Not to worry, though, because French president Nicolas Sarkozy praised Obama’s move as an “excellent decision,” and the editors at Le Monde make it clear that they agree (Hand extended). Yes, the proposed deployment was going to be expensive, for a weapons system about which there remained significant doubts that it ever would actually be able to do what was designed for. But don’t forget the diplomatic dividends, either, Le Monde reminds us. These mainly involve Iran, which is supposed to start multilateral talks with a range of western countries starting on October 1; Obama’s action sends them a message of “good will and realism.” And Russia? Obama’s gesture was directed there to an even greater extent, but Le Monde’s editors unfortunately do not expect to see any corresponding gesture from the Kremlin anytime soon.

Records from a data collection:
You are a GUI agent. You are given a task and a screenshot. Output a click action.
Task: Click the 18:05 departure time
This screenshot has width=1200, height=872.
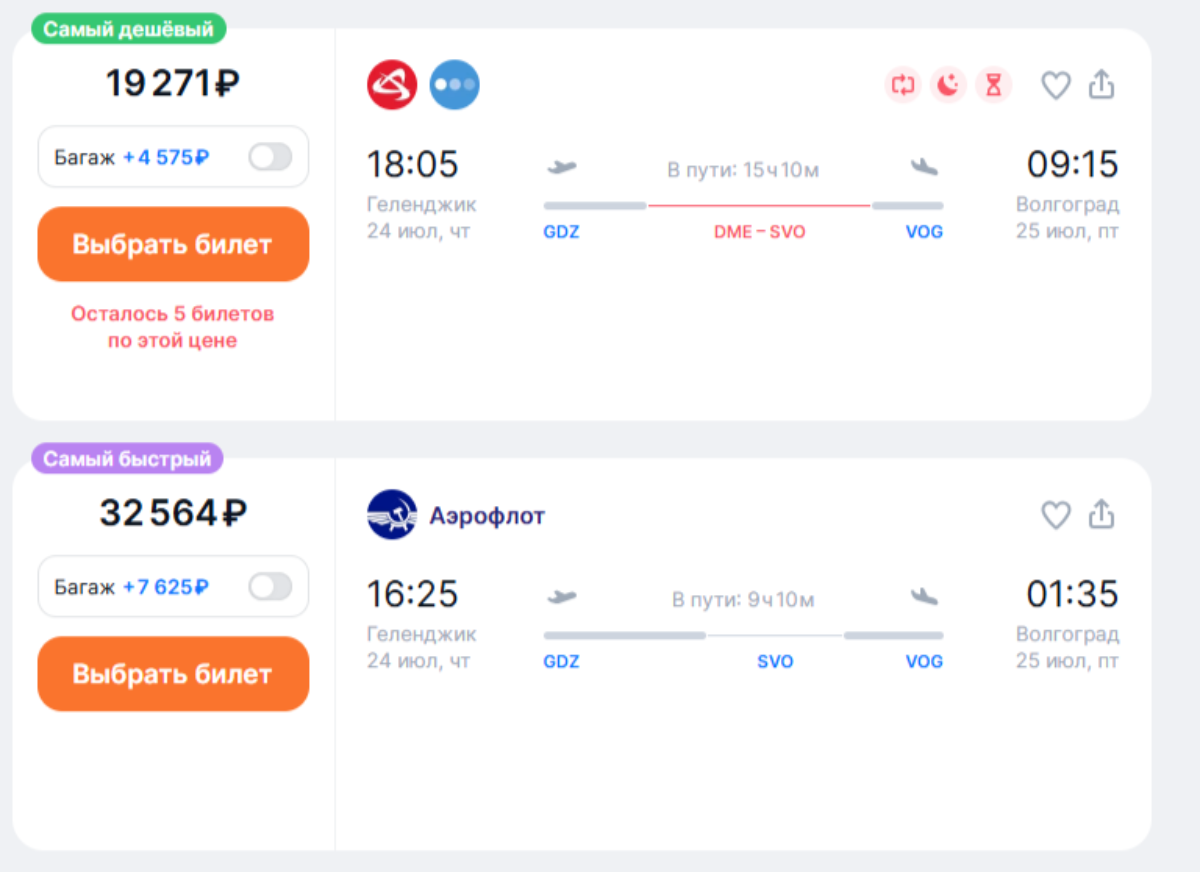pyautogui.click(x=412, y=164)
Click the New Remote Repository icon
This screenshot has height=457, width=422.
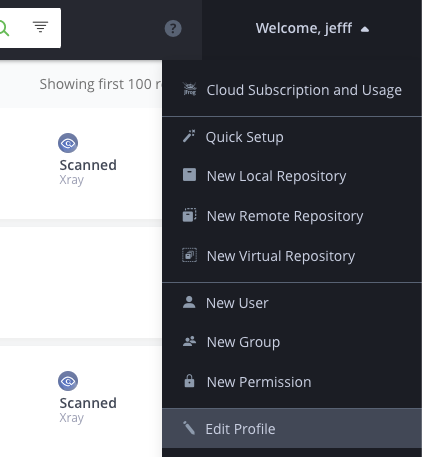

PROBLEMS TO SOLVE:
**a)** Answer these questions on the passage:
(i) What phrase did the French president use to praise Obama's move?
(ii) On what date was Iran supposed to start multilateral talks with western countries?
(iii) What do Le Monde's editors not expect to see from the Kremlin anytime soon?
**b)** Decide whether each statement agrees with the passage, quoting the words that settle it:
(i) The editors at Le Monde disagree with Sarkozy's view of Obama's move.
(ii) The proposed deployment was going to be expensive.
(iii) Obama's gesture was directed at Russia to a lesser extent than at Iran.
**c)** Reproduce the passage from "Not to worry, though, because" to "Kremlin anytime soon.", substituting "costly" for "expensive".
The records bear no relation to the passage.

TASK-BY-TASK OUTPUTS:
**a)**
(i) "excellent decision"
(ii) October 1
(iii) Any corresponding gesture

**b)**
(i) No: "the editors at Le Monde make it clear that they agree"
(ii) Yes: "the proposed deployment was going to be expensive"
(iii) No: "Obama’s gesture was directed there to an even greater extent"

**c)**
Not to worry, though, because French president Nicolas Sarkozy praised Obama’s move as an “excellent decision,” and the editors at Le Monde make it clear that they agree (Hand extended). Yes, the proposed deployment was going to be costly, for a weapons system about which there remained significant doubts that it ever would actually be able to do what was designed for. But don’t forget the diplomatic dividends, either, Le Monde reminds us. These mainly involve Iran, which is supposed to start multilateral talks with a range of western countries starting on October 1; Obama’s action sends them a message of “good will and realism.” And Russia? Obama’s gesture was directed there to an even greater extent, but Le Monde’s editors unfortunately do not expect to see any corresponding gesture from the Kremlin anytime soon.